Was PMG1 a different exam from PMG2, or the same one with a higher pass mark (I seem to recall 75% instead of 55 or 60% for the PMG2)

I think the awe in which PMG1 guys were held was due to their capability of morse at 25+ wpm, when us PMG2 students were struggling to get to 20 !


----------



## athinai (Jan 18, 2006)

I was onboard a Greek Vsl named ''Angelus'' around 1969 and she was Steel Hulled, with upper decks all of Wood., Fine looking Vessel, On top of the Monkey Island was a Wooden Shack, and Inside was the Origional Radio Room with Spark Transmitter and all the Works, which was a Show-piece. It was not in service as the Shipowners created another Radio room behind the Bridge with more up to date equipment.
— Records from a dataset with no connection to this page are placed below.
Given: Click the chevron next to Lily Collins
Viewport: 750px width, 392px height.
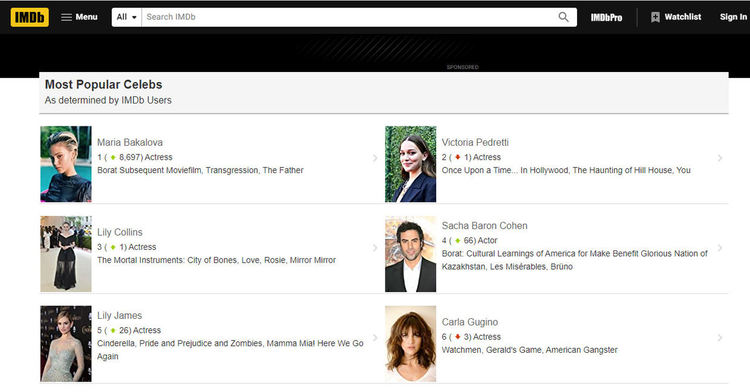Looking at the screenshot, I should (375, 248).
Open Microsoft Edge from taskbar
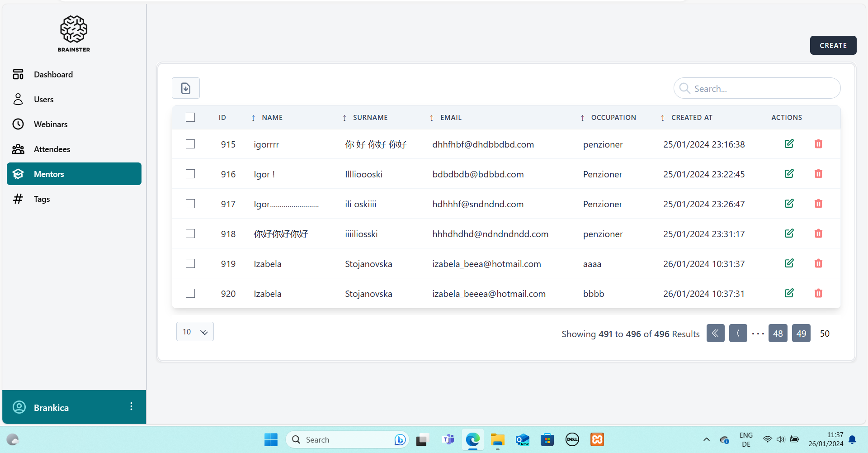Viewport: 868px width, 453px height. point(472,439)
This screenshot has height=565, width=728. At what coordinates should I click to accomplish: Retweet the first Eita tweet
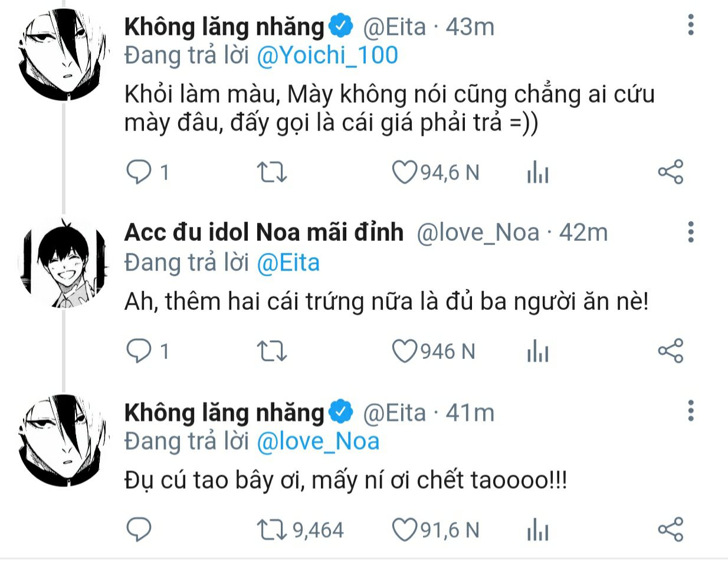[272, 172]
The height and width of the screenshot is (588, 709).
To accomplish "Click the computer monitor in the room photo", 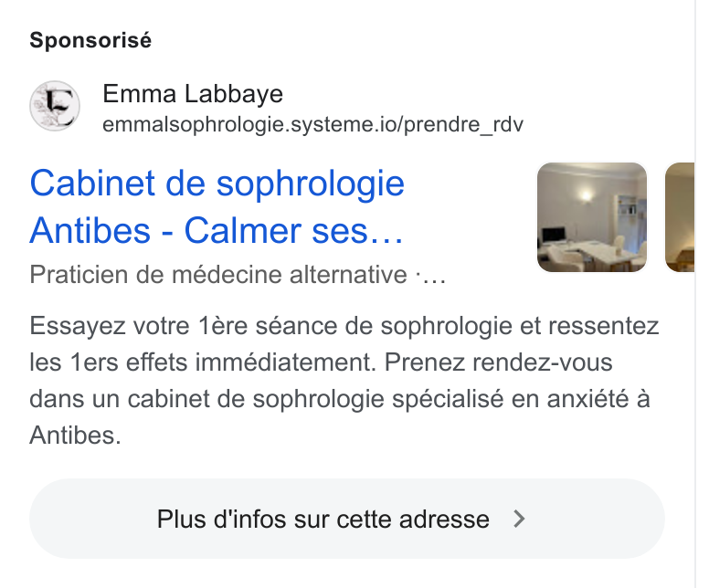I will point(554,235).
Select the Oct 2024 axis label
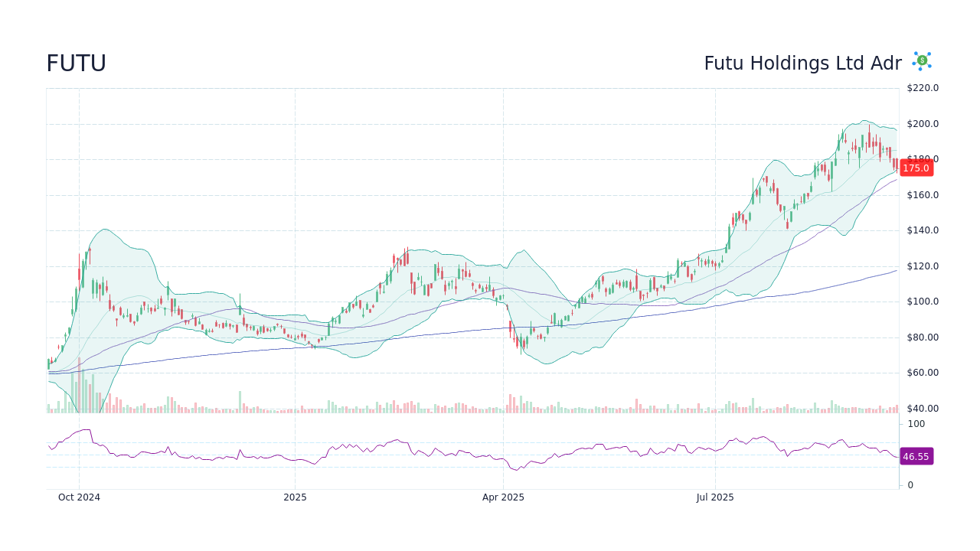 click(x=80, y=497)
Regretfully I never even got to take a photograph her.,


----------



## trotterdotpom (Apr 29, 2005)

R651400 said:


> PMG 1 had two sections, part one electricity/magnetism and part two radio theory.
> PMG 2 had one section incorporating a bit of both.


I think you've got that the wrong way round R65. If you already had a 2nd Class, you didn't have to do the Part 1 (Electricity/Magnetism, etc).

Also pass mark was 60% for 2nd Class and 75% for 1st Class.

John T.


----------



## K urgess (Aug 14, 2006)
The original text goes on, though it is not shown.